Sytuacja miała miejsce w sobotę (12 czerwca br.) około godz. 15.00. W tym czasie patrol z Rucianego – Nidy pełnił służbę na terenie miejscowości Karwica. Funkcjonariusze zauważyli tam idącego drogą starszego mężczyznę. Padał siarczysty deszcz, więc mężczyzna był przemoknięty, wyziębnięty, a do tego wyraźnie przestraszony. Policjanci zainteresowali się nim. Okazało się, że ma problemy z pamięcią. Nie potrafił powiedzieć jak się nazywa i gdzie mieszka. Nie posiadał przy sobie żadnych dokumentów, ani też telefonu. Dopiero po pewnym czasie przypomniał sobie swoje dane.
Był to 86-letni mieszkaniec województwa małopolskiego, który przyjechał w okolice Rucianego – Nidy wraz synem. Syn gdzieś pojechał, a on postanowił wyjść na spacer i zabłądził. Starszy pan nie potrafił wskazać miejsca zakwaterowania. W tej sytuacji policjanci okryli turystę własną kurtką i zabrali go do radiowozu, a następnie sprawdzili pobliskie campingi oraz ośrodki wypoczynkowe, gdzie mężczyzna mógł być zakwaterowany. Nie udało się jednak nic ustalić. Skontaktowali się więc z policjantami z miejscowości, z której turysta przyjechał, aby pomogli w ustaleniu numeru telefonu do syna.
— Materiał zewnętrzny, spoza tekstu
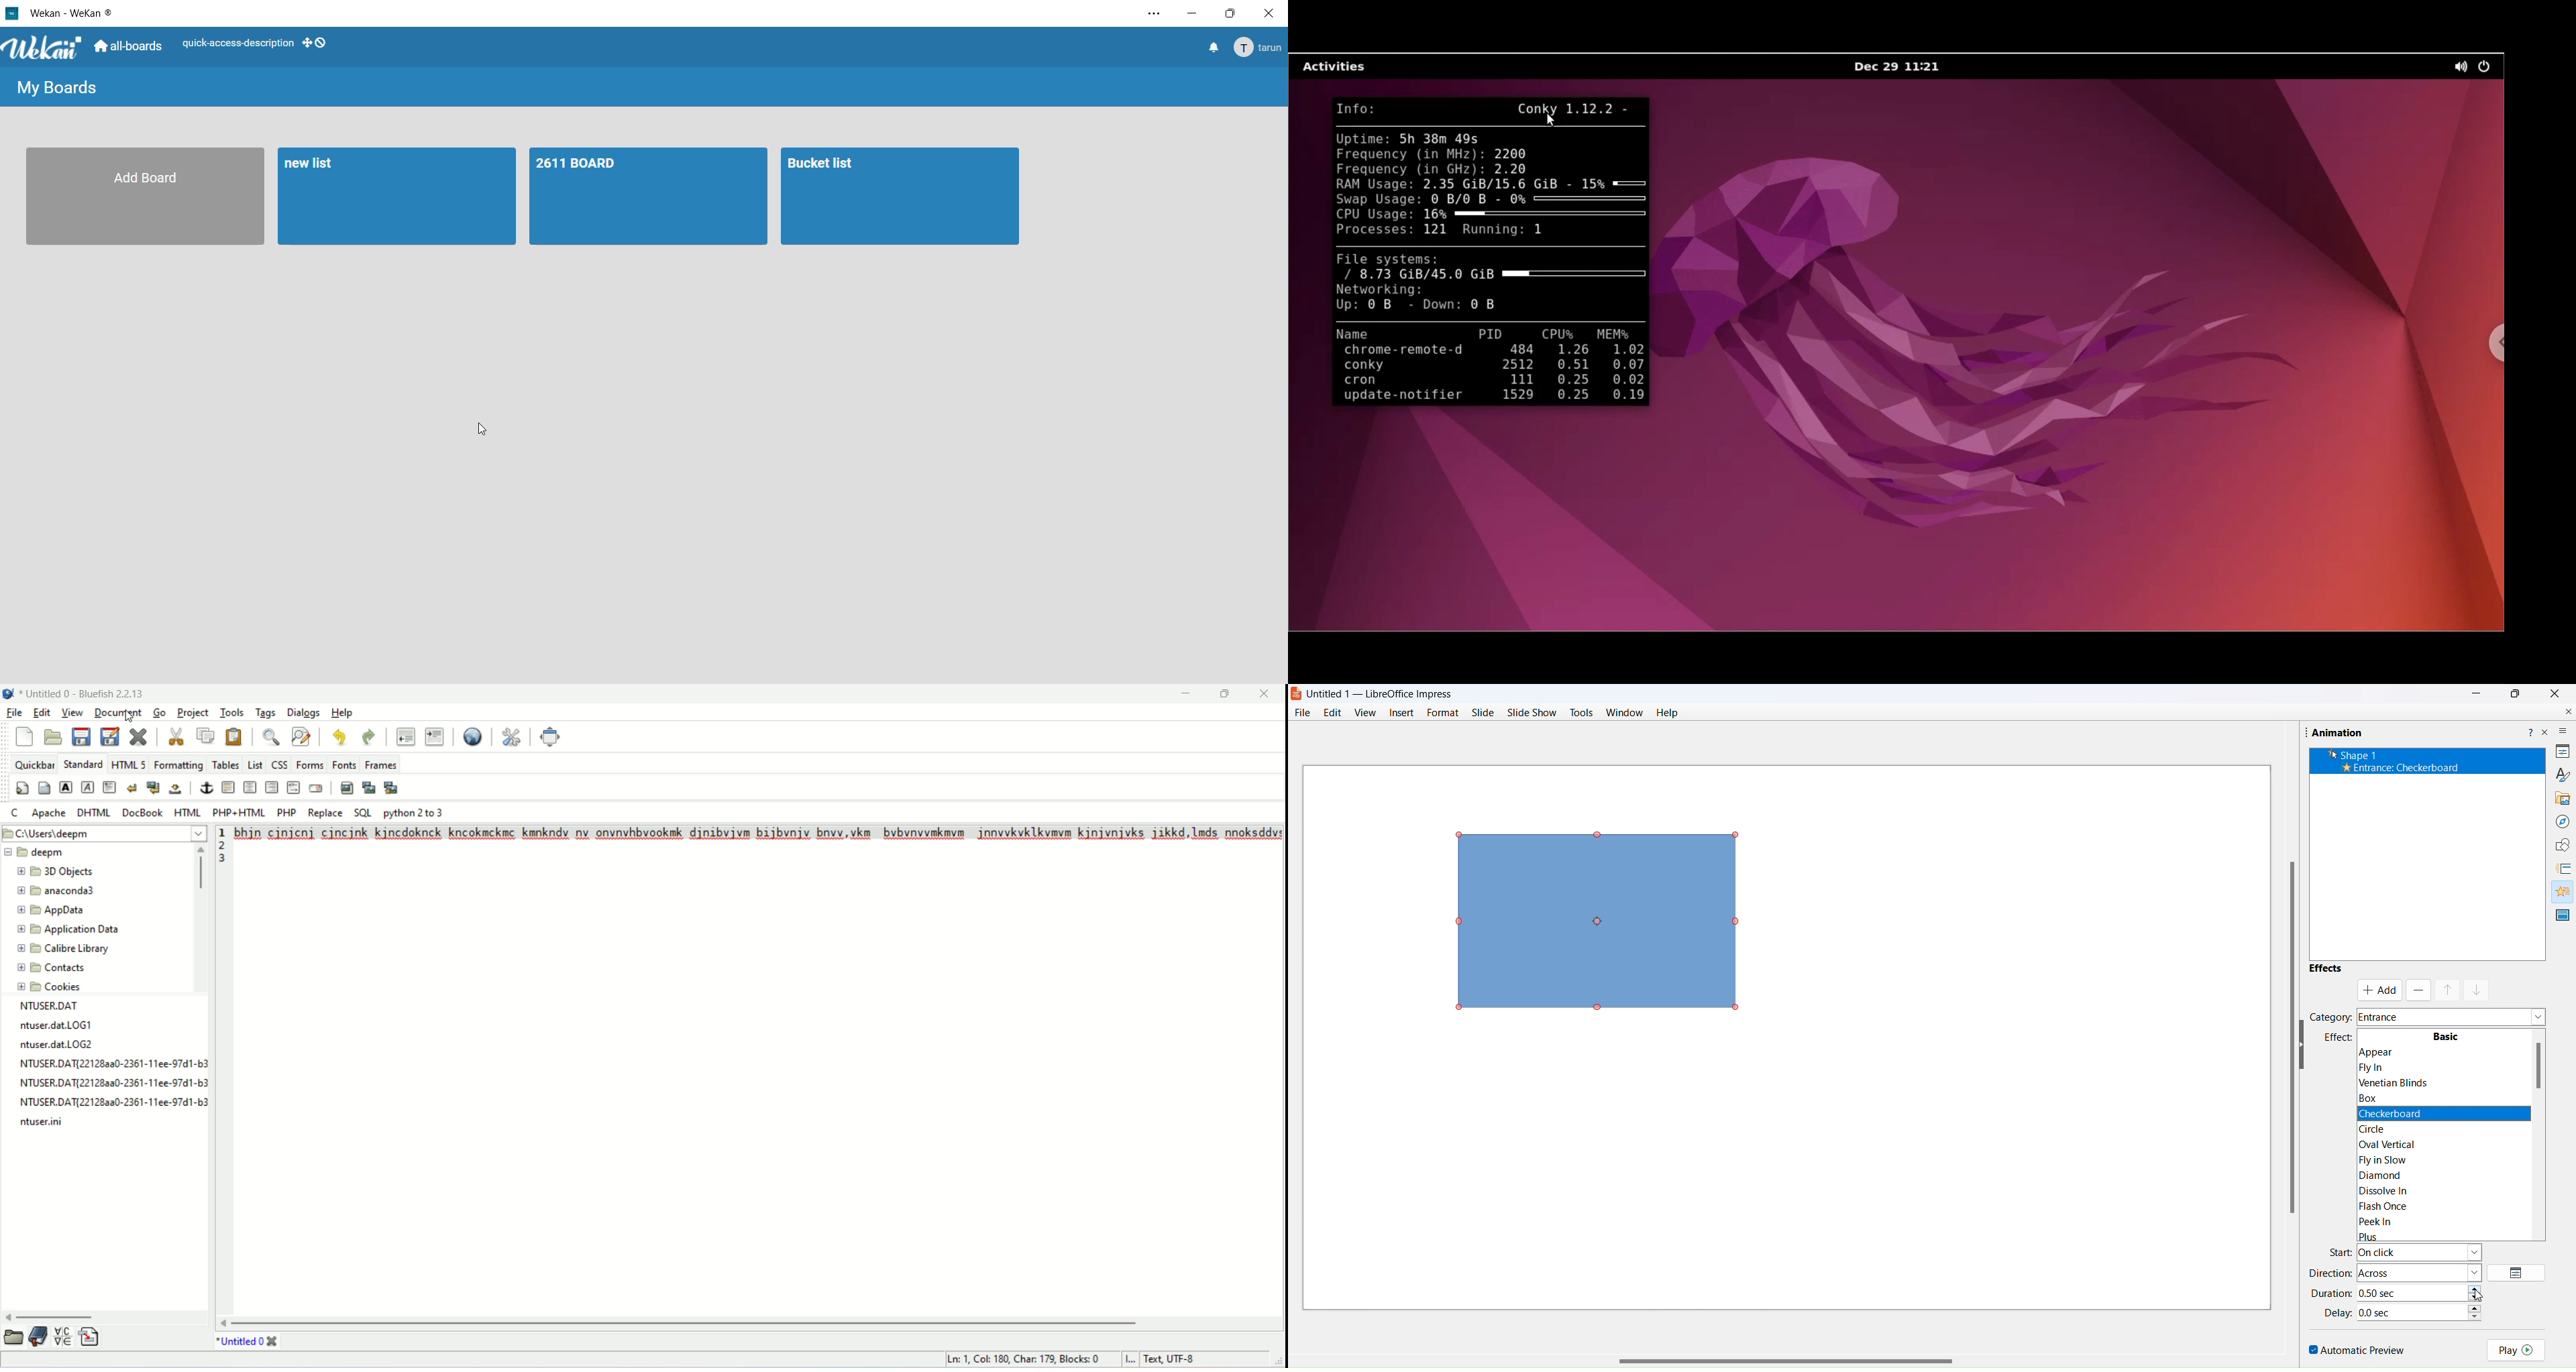 Image resolution: width=2576 pixels, height=1372 pixels. What do you see at coordinates (2477, 1292) in the screenshot?
I see `increase/decrease` at bounding box center [2477, 1292].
Policjanci z Rucianego – Nidy uzyskali ten numer telefonu i zadzwonili do syna zaginionego przekazując mu dobre wiadomości. Wszystko zakończyło się szczęśliwie. Obaj turyści nie kryli swojej wdzięczności wobec policjantów, którzy zainteresowali się starszym panem i pomogli mu bezpiecznie wrócić do rodziny.